Mefistofele has now transported Faust back in time to Ancient Greece. Helen of Troy and her followers are enjoying the luxurious and exotic surroundings on the banks of a magnificent river. Faust, attired more splendidly than ever, is easily able to win the heart of the beautiful princess. In a passionate outpouring they declare their undying love and devotion to each other.

===Epilogue===
Back in his study, Faust, once more an old man, reflects that neither in the world of reality nor of illusion was he able to find the perfect experience he craved. He feels that the end of his life is close, but desperate for his final victory, Mefistofele urges him to embark on more exotic adventures. For a moment Faust hesitates, but suddenly seizing his Bible he cries out for God's forgiveness.
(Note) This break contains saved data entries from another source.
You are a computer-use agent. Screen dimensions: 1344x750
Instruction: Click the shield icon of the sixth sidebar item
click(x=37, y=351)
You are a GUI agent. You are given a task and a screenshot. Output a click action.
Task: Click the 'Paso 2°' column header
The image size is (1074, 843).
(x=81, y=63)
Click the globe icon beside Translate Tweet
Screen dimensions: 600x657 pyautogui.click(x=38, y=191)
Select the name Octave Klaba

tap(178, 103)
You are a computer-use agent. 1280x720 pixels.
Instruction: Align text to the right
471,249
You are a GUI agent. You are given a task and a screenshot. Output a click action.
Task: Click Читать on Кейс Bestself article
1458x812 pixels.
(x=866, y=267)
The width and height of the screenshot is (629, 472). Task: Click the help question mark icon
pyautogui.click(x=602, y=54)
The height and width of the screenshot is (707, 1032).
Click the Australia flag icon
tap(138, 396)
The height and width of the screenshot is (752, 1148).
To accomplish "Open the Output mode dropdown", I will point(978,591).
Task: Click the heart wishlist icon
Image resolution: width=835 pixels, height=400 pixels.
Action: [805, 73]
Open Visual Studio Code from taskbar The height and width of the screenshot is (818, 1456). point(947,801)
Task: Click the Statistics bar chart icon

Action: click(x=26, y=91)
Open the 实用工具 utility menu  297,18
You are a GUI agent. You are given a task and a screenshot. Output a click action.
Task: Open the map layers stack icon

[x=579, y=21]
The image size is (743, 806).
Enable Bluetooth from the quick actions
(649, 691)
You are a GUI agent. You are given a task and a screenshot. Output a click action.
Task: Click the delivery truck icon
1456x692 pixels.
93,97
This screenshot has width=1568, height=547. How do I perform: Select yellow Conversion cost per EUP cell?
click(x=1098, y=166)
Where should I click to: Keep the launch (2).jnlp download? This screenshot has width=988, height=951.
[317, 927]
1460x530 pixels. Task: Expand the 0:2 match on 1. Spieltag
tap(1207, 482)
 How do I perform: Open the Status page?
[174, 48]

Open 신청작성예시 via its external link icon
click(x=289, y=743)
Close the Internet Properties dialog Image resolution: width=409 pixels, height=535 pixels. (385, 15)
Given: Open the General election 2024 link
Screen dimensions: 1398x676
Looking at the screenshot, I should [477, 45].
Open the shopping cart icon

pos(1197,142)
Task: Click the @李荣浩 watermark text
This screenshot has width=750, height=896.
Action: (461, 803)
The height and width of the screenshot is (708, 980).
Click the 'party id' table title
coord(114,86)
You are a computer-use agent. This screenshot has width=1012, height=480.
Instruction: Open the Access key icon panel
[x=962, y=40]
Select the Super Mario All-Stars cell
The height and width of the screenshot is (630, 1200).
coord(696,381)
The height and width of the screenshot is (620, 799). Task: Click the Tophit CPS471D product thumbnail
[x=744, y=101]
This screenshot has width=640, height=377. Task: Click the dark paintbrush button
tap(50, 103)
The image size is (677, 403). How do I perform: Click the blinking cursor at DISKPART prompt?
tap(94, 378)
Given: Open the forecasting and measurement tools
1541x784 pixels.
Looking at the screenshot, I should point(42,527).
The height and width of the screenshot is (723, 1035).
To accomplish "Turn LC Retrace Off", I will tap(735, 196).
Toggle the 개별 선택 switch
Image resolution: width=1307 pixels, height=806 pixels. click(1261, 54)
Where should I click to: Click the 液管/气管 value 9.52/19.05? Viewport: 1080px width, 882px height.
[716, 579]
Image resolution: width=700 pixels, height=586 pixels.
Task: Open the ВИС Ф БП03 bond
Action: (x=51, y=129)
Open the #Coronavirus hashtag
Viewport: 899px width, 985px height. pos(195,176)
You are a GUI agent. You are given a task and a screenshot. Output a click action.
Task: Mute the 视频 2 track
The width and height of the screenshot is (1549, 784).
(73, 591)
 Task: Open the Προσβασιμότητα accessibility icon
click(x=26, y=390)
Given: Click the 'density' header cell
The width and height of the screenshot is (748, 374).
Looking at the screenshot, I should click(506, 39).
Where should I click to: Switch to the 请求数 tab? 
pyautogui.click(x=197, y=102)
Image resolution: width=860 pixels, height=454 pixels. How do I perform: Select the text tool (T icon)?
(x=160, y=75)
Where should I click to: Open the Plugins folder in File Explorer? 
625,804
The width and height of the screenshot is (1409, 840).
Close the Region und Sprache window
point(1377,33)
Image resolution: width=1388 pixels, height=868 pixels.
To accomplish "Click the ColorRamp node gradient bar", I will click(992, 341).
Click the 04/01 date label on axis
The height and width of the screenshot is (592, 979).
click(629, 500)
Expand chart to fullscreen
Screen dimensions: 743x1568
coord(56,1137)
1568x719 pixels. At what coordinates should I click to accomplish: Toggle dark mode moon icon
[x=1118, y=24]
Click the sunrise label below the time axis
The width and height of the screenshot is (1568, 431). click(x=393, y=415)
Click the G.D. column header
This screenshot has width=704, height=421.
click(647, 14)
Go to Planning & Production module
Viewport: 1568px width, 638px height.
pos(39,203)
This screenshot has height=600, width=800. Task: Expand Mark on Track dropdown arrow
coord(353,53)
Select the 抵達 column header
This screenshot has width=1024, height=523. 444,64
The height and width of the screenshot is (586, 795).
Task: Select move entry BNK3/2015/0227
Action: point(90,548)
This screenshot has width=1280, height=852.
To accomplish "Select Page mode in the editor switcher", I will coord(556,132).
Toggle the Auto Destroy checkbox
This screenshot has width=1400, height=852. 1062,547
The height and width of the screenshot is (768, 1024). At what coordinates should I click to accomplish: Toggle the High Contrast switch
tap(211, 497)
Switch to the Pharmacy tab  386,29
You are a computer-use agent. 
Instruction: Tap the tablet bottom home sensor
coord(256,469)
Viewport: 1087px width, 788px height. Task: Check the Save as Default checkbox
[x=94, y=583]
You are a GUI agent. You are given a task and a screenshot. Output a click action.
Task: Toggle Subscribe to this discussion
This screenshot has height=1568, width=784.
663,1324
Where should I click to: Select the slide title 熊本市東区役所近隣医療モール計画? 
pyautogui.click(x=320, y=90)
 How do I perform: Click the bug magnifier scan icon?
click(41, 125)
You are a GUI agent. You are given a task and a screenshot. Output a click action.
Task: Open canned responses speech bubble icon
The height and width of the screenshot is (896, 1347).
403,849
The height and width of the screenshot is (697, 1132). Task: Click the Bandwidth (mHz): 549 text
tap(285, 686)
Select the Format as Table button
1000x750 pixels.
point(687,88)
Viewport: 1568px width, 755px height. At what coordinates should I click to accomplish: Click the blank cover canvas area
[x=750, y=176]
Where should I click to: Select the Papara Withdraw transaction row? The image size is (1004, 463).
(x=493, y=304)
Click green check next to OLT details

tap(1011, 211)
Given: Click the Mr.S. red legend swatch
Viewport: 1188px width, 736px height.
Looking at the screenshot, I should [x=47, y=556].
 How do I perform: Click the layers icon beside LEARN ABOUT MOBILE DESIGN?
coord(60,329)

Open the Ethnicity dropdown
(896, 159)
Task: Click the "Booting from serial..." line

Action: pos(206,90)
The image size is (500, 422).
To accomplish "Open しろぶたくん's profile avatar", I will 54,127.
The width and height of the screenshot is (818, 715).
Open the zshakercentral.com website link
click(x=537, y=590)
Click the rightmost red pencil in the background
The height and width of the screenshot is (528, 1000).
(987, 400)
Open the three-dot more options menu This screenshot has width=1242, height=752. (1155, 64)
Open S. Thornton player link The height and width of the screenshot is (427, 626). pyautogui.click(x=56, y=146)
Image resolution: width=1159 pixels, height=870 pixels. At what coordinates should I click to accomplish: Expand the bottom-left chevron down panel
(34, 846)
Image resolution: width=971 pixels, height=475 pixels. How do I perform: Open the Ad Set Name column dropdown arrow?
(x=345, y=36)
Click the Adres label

Mefistofele has been thwarted; he disappears into the background as Faust dies and the Celestial choir once more sings of ultimate redemption.

==Recordings==

| Year | Cast: Mefistofele, Faust, Margherita | Conductor Opera house and orchestra | Label |
|---|---|---|---|
| 1931 | Nazzareno De Angelis, Antonio Melandri [it], Mafalda Favero | Lorenzo Molajoli Orchestra and Chorus of La Scala, Milan | Naxos Historical (originally Italian Columbia) Cat: 8.110273-74 |
| 1952 | Giulio Neri, Gianni Poggi, Rosetta Noli [it] | Franco Capuana Orchestra and Chorus of La Scala, Milan | CD: Cantus Classics Cat: 500 330 |
| 1954 | Giulio Neri, Ferruccio Tagliavini, Marcella Pobbe | Angelo Questa [ca] Coro del Teatro Regio di Torino, Orchestra Sinfonica RAI Torino | CD: Warner Fonit Cat: 0927 40350-2 |
| 1956 | Boris Christoff, Giacinto Prandelli, Orietta Moscucci | Vittorio Gui Rome Opera House Orchestra and Chorus | CD: EMI Classics Cat: 65655 |
| 1958 | Cesare Siepi, Mario Del Monaco, Renata Tebaldi | Tullio Serafin Orchestra e Coro dell' Accademia Santa Cecilia, Roma | CD: Decca Decca - Ace Of Diamonds (GOS 591-3) |
| 1973 | Norman Treigle, Plácido Domingo, Montserrat Caballé | Julius Rudel Ambrosian Opera Chorus and London Symphony Orchestra | CD: EMI Classics Cat: 07243 566501 2 1 |
| 1982 | Nicolai Ghiaurov, Luciano Pavarotti, Mirella Freni | Oliviero De Fabritiis London Opera Chorus and National Philharmonic Orchestra | CD: Decca Cat: 000289 475 6666 3 |
| 1985 | Nicola Ghiuselev, Kaludi Kaludov, Stefka Evstatieva | Ivan Marinov Sofia National Opera Chorus and Orchestra | CD: Capriccio Cat:C51186 |
| 1988 | Samuel Ramey, Plácido Domingo, Éva Marton | Giuseppe Patanè Hungarian State Orchestra and Hungarian Opera Chorus | CD: Sony Cat: B0000026QH |
| 1989 | Samuel Ramey, Dennis O'Neill, Gabriela Beňačková | Maurizio Arena (conductor) San Francisco Opera, Robert Carsen (director) | Blu-Ray, DVD Arthaus |
| 1996 | Samuel Ramey, Vincenzo La Scola, Michèle Crider | Riccardo Muti Orchestra and chorus of La Scala | CD: RCA Red Seal Cat: 8985334942 |
| 2004 | Mark S. Doss, Alberto Cupido, Annalisa Raspagliosi | Paolo Carignani Orchestra and chorus Oper Frankfurt | CD: HR Musik Cat: B000HT1WQ0 |
| 2008 | Ferruccio Furlanetto, Giuseppe Filianoti, Dimitra Theodossiou [it] | Stefano Ranzani Orchestra and chorus, Teatro Massimo, Palermo | DVD:Dynamic (record label) Cat: 33581 |
| 2014 | Ildar Abdrazakov, Ramón Vargas, Patricia Racette | Nicola Luisotti San Francisco Opera Orchestra and Chorus | 2 DVDs: EuroArts Cat: 2059678 |

==In popular culture==
Batman Begins depicts the opera being performed onstage, using an excerpt of "Rampiamo, rampiamo, che il tempo ci gabba" (Chorus of Warlocks and Witches from act 2, scene 2) from the 1973 EMI recording (see "Recordings" above). During the scene, performers dressed as bat-like monsters frighten young Bruce Wayne, who asks to leave.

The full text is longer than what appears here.